Dedicated Open Object Detection Service - Yes, it's a backronym, so what...
DOODS is a GRPC service that detects objects in images. It's designed to be run as a container, optionally remotely.
The API uses gRPC to communicate but it has a REST gateway built in for ease of use. It supports both a single call RPC and a streaming interface. It supports very basic pre-shared key authentication if you wish to protect it. It also supports TLS encryption but is disabled by default. It uses the content-type header to automatically determine if you are connecting in REST mode or GRPC mode. It listens on port 8080 by default.
The protobuf API definitations are in the odrpc/odrpc.proto file. There are 3 endpoints.

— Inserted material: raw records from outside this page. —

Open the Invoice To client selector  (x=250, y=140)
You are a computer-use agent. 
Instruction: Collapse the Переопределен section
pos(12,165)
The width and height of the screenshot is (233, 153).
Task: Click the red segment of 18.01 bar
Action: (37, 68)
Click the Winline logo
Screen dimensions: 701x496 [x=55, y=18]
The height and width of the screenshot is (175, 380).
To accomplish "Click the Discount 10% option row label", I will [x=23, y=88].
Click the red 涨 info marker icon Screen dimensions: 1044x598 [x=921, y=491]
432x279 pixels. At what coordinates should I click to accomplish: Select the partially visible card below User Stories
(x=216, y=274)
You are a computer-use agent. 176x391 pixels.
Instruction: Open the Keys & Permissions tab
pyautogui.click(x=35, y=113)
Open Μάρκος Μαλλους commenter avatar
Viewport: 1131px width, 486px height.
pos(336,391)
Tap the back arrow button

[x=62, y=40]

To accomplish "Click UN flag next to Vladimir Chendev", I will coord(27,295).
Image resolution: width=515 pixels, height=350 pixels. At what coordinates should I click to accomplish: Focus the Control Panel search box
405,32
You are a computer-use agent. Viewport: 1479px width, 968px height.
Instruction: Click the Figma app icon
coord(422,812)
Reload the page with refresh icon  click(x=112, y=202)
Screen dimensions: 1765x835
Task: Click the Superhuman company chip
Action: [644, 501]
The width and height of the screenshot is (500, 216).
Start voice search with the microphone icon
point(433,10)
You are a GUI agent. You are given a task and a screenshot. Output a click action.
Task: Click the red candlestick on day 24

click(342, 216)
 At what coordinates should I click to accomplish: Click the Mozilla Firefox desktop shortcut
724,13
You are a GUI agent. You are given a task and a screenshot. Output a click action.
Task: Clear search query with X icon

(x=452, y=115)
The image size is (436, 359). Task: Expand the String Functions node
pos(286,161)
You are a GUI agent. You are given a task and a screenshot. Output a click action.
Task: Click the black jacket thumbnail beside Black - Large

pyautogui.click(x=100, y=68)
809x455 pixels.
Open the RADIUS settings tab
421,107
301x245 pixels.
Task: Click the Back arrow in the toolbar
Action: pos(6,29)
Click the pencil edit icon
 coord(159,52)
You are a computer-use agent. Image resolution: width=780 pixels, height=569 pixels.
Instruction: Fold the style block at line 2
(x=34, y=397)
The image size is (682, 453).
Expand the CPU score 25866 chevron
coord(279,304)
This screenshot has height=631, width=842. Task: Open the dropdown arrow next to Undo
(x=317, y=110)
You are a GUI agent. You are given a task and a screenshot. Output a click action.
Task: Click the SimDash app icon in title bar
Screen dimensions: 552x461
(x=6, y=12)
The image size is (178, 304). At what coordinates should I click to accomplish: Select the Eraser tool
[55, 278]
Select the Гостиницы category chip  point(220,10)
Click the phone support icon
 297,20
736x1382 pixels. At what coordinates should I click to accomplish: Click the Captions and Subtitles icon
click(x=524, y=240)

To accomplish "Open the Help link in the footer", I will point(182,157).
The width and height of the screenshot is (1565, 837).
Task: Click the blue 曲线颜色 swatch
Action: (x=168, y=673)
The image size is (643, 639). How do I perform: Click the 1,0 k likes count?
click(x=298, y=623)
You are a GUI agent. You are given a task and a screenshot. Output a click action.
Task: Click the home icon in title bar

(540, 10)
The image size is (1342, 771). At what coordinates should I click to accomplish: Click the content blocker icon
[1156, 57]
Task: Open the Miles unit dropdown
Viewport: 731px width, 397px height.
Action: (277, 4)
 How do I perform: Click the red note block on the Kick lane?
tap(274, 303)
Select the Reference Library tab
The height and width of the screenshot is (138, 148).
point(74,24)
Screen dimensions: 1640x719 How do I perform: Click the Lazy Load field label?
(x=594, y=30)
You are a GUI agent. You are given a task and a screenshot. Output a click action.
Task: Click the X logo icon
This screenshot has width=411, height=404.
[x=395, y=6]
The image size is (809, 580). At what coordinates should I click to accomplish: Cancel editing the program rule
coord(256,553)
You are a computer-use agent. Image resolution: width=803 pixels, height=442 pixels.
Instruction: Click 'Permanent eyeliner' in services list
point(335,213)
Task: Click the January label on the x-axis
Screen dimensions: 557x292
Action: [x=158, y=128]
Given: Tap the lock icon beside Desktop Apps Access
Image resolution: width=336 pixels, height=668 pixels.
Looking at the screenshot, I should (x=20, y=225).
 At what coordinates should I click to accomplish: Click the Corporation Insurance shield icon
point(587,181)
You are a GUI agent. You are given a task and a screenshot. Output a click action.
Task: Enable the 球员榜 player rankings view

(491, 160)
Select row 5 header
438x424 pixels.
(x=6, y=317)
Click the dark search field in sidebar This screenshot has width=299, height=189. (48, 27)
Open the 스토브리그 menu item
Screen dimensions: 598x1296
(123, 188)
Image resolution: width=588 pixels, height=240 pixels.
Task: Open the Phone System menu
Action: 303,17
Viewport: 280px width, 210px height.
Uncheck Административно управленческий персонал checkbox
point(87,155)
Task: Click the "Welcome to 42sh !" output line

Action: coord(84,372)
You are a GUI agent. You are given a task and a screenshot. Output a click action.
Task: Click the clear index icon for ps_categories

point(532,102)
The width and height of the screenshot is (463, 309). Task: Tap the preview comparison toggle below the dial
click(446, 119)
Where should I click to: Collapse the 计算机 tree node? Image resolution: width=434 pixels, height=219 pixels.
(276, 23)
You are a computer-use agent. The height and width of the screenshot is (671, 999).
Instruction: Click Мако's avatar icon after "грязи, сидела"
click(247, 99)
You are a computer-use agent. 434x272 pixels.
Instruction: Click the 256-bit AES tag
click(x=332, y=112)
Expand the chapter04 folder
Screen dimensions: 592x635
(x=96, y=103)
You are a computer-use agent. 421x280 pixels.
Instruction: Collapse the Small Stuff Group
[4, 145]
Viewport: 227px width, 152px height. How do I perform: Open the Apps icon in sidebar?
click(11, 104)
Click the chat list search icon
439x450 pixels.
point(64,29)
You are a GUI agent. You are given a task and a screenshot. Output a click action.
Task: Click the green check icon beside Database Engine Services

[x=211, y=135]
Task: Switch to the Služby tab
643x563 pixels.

- GetDetector - Get the list of configured detectors.
- Detect - Detect objects in an image - Data should be passed as raw bytes in GRPC.
- DetectStream - Detect objects in a stream of images
GET /version- Get the versionGET /detectors- Get the list of configured detectorsPOST /detect- Detect objects in an image
{
"detector_name": "default",
"data": "<base64 encoded image information>",
"detect": {
"*": 50
}
}
The result is returned as:
{
"id": "test",
"detections": [
{
"top": 0,
"left": 0.05,
"bottom": .8552,
"right": 0.9441,
"label": "person",
"confidence": 87.890625
}
]
}
Perform a detection. Use the default detector. (If omitted, it will use the default)
The data, when using the REST interface is base64 encoded image data. DOODS can decode png, bmp and jpg.
The detect object allows you to specify the list of objects to detect as defined in the labels file. You can give a min percentage match.
You can also use "*" which will match anything with a minimum percentage.
Example One Liner:
echo "{\"detector_name\":\"default\", \"detect\":{\"*\":60}, \"data\":\"`cat grace_hopper.png|base64 -w0`\"}" > /tmp/postdata.json && curl -d@/tmp/postdata.json -H "Content-Type: application/json" -X POST http://localhost:8080/detect
You should optimally pass image data in the requested size for the detector. If not, it will be automatically resized. It can read BMP, PNG and JPG as well as PPM.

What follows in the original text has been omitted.